The selected A-H, A-L, S-H, and S-L subclones were ultimately evaluated and analyzed using the following experimental procedures.

MTT assays and growth curves

MTT assays were performed in 96-well plates. Cells (2 × 10³) were seeded in each well. Each subclone was seeded in six wells of each 96-well plate (eight 96-well plates in total). All of the 96-well plates were incubated at 37°C. One 96-well plate was removed from the incubator each day. Twenty microliters of MTT (5 mg/ml MTT in phosphate-buffered saline, PBS) was added to each well, and the plates were incubated in the dark at 37°C for 4 h. The liquid was then discarded, and 200 μl of DMSO was added to dissolve the formazan crystals. The optical density (OD) was measured at 490 nm using an enzyme-linked immunosorbent assay (ELISA) plate reader. The OD values for each subclone were recorded each day. Growth curves were plotted, and the doubling time was calculated.

Cell cycle distribution assays

The four subclones were collected in the logarithmic growth phase and counted. A minimum of (5–10) × 10⁵ cells were washed twice with PBS, resuspended in 1 ml of cold ethanol (−20°C), and then incubated at −20°C for at least 30 min. The cells were centrifuged, and the supernatant was discarded. After the cells were washed twice with PBS, they were resuspended and stained with 500 μl of PBS solution containing 50 μg/ml propidium iodide (PI), 100 μg/ml RNase A, and 0.2% Triton X-100. The samples were incubated in the dark at 4°C for 30 min and then analyzed via flow cytometry. Approximately 20,000 cells were examined per sample. This assay was performed in triplicate.

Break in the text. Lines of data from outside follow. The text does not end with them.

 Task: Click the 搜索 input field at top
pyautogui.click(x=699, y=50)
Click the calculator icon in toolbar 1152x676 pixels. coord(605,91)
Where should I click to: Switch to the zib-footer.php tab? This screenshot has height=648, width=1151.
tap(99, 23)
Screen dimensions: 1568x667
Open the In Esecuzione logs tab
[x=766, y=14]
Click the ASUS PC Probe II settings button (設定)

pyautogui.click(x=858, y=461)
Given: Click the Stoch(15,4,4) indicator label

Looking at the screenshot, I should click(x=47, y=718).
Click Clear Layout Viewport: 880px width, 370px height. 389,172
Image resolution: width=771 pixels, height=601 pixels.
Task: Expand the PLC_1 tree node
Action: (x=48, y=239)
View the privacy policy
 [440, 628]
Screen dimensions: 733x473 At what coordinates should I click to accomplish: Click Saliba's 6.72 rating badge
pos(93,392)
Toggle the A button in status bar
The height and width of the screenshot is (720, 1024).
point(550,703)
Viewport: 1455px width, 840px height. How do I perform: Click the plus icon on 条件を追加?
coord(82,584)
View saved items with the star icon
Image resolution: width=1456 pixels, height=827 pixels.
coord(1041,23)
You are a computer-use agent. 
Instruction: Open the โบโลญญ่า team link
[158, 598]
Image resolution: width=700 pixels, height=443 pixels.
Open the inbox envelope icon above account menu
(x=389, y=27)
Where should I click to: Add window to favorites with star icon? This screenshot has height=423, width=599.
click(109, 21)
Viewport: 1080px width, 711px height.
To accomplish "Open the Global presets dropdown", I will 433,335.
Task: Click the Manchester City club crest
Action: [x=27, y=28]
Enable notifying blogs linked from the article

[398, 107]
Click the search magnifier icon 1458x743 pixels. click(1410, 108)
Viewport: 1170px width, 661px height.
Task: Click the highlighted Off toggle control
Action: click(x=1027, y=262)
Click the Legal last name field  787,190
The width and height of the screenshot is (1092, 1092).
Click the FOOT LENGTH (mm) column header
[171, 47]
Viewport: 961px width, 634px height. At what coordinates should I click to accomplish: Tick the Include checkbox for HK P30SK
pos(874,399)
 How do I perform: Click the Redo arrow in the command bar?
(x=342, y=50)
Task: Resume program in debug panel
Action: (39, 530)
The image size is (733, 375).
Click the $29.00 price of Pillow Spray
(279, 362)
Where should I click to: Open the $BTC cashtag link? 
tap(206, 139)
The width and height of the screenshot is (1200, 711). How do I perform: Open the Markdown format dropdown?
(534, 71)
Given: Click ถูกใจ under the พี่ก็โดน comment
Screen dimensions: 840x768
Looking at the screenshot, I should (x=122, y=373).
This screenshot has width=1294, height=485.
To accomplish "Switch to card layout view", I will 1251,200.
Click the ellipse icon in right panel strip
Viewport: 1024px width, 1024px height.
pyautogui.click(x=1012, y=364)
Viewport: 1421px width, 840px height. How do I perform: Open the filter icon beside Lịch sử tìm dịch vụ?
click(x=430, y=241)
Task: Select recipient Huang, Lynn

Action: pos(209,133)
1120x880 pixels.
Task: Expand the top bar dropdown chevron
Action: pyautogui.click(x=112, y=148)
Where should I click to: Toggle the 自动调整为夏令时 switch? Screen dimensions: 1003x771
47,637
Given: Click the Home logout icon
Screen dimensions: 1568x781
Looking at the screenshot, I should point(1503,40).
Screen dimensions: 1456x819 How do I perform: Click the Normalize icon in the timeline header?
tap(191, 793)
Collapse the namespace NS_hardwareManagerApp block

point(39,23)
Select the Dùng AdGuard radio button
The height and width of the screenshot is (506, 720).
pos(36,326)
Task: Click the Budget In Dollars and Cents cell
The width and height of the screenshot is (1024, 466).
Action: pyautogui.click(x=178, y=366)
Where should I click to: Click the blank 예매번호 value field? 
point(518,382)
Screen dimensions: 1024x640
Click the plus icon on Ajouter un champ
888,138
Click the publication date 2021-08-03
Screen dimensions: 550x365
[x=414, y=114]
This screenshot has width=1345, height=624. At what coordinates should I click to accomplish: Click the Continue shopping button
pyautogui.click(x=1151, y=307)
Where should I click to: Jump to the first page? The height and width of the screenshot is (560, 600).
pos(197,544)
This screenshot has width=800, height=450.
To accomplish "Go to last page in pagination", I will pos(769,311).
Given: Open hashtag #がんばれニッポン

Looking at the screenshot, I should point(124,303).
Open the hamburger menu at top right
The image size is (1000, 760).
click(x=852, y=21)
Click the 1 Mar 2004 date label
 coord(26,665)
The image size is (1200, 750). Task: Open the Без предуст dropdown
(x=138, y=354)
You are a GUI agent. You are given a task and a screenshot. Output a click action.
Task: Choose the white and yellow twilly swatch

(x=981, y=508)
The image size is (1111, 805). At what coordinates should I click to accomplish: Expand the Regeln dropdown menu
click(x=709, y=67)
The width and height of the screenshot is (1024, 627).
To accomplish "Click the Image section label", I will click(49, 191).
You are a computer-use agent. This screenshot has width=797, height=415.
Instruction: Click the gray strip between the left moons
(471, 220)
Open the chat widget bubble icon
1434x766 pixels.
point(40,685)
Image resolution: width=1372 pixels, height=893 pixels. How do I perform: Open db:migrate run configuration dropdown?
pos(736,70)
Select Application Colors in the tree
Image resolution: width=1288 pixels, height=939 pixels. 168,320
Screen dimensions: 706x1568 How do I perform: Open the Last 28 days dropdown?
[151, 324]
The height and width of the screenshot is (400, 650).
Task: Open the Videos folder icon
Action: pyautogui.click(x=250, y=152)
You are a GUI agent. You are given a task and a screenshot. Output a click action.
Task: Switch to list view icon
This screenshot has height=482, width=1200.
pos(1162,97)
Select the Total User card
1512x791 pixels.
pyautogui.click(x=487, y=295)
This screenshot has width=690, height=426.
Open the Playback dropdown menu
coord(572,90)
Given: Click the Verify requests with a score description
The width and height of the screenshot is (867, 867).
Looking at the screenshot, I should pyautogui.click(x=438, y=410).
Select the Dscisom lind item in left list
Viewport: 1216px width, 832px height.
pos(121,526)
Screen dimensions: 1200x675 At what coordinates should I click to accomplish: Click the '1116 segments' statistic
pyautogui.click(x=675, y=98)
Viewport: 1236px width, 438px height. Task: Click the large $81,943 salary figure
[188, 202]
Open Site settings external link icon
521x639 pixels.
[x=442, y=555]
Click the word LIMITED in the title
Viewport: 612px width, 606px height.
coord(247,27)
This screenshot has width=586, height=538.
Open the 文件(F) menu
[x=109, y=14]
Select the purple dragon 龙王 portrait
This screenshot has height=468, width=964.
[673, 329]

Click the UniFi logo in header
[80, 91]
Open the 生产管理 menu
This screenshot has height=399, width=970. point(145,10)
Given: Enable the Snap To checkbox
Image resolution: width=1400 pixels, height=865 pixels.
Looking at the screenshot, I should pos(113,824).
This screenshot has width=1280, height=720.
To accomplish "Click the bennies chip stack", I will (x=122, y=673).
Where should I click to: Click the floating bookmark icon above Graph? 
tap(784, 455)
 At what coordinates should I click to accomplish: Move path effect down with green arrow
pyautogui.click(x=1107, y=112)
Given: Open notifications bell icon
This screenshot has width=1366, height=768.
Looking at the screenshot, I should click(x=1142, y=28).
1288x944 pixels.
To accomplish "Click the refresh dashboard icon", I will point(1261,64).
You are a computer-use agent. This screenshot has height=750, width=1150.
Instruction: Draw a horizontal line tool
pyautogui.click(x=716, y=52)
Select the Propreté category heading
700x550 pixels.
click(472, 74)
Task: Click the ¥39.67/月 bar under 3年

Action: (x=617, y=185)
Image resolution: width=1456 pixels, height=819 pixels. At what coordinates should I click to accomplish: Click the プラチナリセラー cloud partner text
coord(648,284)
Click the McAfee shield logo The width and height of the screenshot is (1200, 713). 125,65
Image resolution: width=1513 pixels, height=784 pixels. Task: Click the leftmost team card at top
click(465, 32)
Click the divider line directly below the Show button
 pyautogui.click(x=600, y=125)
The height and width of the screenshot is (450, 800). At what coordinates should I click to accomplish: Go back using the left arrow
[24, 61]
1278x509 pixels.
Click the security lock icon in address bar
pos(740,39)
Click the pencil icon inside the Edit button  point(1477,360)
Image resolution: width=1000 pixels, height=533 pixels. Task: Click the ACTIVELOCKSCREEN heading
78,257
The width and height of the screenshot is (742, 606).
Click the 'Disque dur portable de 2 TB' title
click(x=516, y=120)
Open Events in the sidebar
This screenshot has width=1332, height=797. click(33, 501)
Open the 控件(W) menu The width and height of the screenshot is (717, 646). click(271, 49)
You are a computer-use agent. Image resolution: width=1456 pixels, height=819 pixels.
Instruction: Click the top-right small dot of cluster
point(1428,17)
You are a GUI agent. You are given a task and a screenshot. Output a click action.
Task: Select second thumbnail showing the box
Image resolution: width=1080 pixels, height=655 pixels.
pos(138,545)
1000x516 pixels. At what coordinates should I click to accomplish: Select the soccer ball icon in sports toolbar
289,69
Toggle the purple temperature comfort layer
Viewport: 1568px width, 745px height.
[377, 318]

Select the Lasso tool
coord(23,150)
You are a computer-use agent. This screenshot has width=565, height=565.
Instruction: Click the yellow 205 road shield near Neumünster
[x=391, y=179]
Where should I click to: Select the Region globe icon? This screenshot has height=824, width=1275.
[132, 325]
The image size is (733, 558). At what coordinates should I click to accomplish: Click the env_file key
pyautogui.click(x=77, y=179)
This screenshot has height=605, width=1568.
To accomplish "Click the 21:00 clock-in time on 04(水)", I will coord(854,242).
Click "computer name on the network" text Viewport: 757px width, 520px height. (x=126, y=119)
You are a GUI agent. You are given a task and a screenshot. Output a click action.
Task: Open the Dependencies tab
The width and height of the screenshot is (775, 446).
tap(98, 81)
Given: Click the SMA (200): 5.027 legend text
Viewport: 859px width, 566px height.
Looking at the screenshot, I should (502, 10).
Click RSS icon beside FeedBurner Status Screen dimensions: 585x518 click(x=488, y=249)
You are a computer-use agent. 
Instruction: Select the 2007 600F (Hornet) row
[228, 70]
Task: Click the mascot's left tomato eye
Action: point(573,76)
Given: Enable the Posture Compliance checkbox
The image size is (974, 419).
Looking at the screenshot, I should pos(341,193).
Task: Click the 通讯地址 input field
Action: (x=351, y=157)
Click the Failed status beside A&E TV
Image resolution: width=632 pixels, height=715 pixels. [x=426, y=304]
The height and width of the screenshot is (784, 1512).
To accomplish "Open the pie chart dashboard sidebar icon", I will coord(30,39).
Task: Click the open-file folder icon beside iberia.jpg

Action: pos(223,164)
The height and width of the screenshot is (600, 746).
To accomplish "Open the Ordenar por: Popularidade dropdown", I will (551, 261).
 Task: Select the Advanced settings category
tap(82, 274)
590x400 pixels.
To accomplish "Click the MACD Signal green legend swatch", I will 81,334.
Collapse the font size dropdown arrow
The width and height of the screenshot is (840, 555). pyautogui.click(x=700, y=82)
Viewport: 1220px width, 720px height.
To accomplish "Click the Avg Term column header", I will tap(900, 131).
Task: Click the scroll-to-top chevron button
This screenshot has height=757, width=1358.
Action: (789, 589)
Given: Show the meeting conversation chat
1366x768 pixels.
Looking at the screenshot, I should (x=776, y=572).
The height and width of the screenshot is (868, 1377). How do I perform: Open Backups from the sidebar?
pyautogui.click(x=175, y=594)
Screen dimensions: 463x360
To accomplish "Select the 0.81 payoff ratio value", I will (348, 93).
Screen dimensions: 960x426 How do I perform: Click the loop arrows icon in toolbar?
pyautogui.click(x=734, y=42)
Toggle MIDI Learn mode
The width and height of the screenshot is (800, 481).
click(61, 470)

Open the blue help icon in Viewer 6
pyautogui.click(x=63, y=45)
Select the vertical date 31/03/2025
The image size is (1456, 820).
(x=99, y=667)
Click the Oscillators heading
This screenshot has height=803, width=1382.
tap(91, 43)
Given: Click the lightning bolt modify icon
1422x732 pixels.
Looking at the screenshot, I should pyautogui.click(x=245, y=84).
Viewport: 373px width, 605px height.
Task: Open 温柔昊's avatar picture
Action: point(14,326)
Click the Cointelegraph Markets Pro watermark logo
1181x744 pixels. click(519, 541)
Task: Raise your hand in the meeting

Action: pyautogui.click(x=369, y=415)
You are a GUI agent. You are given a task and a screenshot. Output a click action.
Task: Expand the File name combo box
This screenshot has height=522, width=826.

Apoptotic rates of A-H, A-L, S-H and S-L

The apoptotic rates were measured using an Annexin V-FITC/PI Apoptosis Detection Kit. Cells were collected in the logarithmic growth phase, washed twice with cold PBS, and adjusted to a density of 1 × 10⁶/ml in 1× binding buffer. The cell suspension (100 μl) was placed in a Falcon tube and was sequentially incubated in annexin V-FITC (5 μl) followed by PI (5 μl) at 20°C–25°C in the dark for 15 min. Then, 1× binding buffer (400 μl) was added, and the samples were analyzed by flow cytometry within one hour.

RNA isolation and real-time polymerase chain reaction (RT-PCR)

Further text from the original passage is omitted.